Declaration of Voter's Rights

Tuesday, June 11, 2013

Why FPTP Does the Robocallers’ Job for Them

The 2011 Federal election left many Canadians stunned. The scandal’s epicentre was Guelph, Ontario - a city with an active left-of-centre political consciousness. Progressive Conservative (PC) party members besieged voters loyal to other parties with an extensive voter suppression initiative – the Robocall scandal.
A group of eight individuals backed by the Council of Canadians has brought the 2011 election fraud case to the Federal Court. In a ruling just two weeks ago, Justice Richard Mosley concluded that, “electoral fraud occurred.” In light of these realities, the Council of Canadians is amping up its pro-democracy campaign. On May 31 the Council launched a national petition to increase support for (1) a public inquiry into election fraud and, (2) a comprehensive electoral reform project.

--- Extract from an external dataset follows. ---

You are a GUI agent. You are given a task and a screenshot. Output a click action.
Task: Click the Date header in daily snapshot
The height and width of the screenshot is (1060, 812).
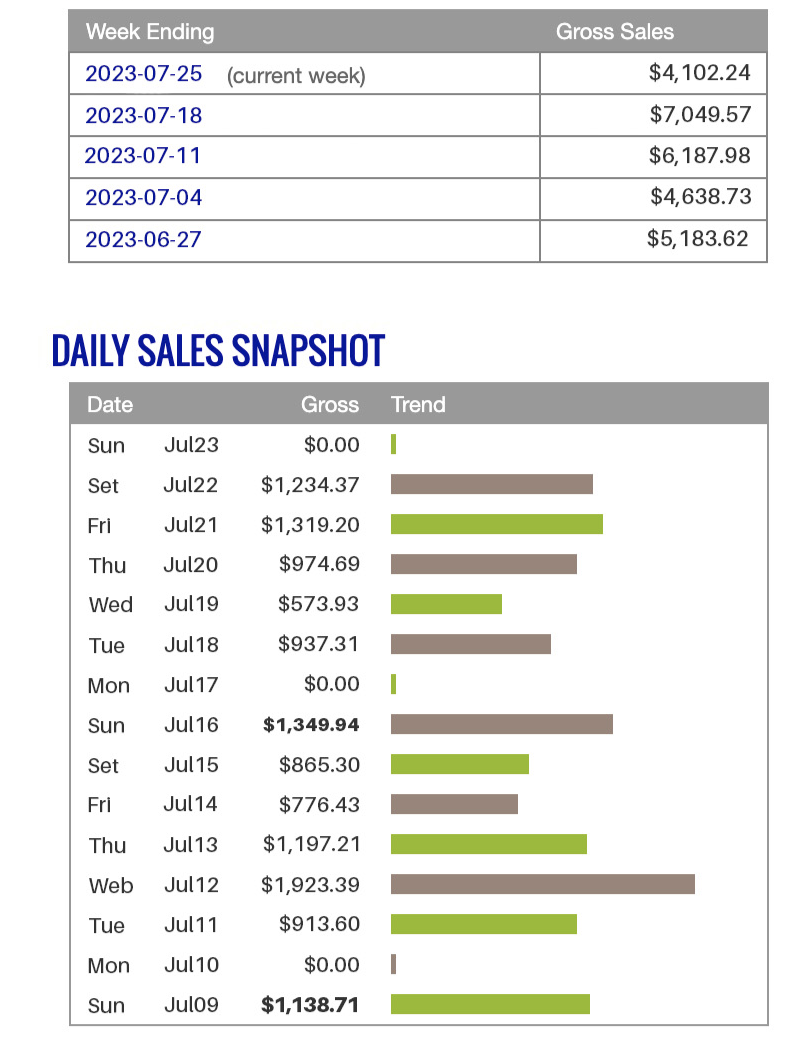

Sign the petition here: http://canadians.org/election/petition.html
As a first time voter in the 2011 election, I voted for the Liberals. My allegiance was to the NDP but I didn’t want to split the vote. I felt like a phony participant – a cog in a wheel that didn’t look like democracy. The first-past-the-post (FPTP) system corrupts partisan alignment for those just entering the fold of civic engagement. There is little point having convictions or even becoming informed when you feel the need to vote strategically.
Robocaller members of the PC party did themselves a double disservice. They committed election fraud, but they also wasted their time. The FPTP electoral system continues to do their “progressive-voter-deterring” job for them… and in fact discourages any political expression departing from “Liberal” and “Conservative” partisan ideologies.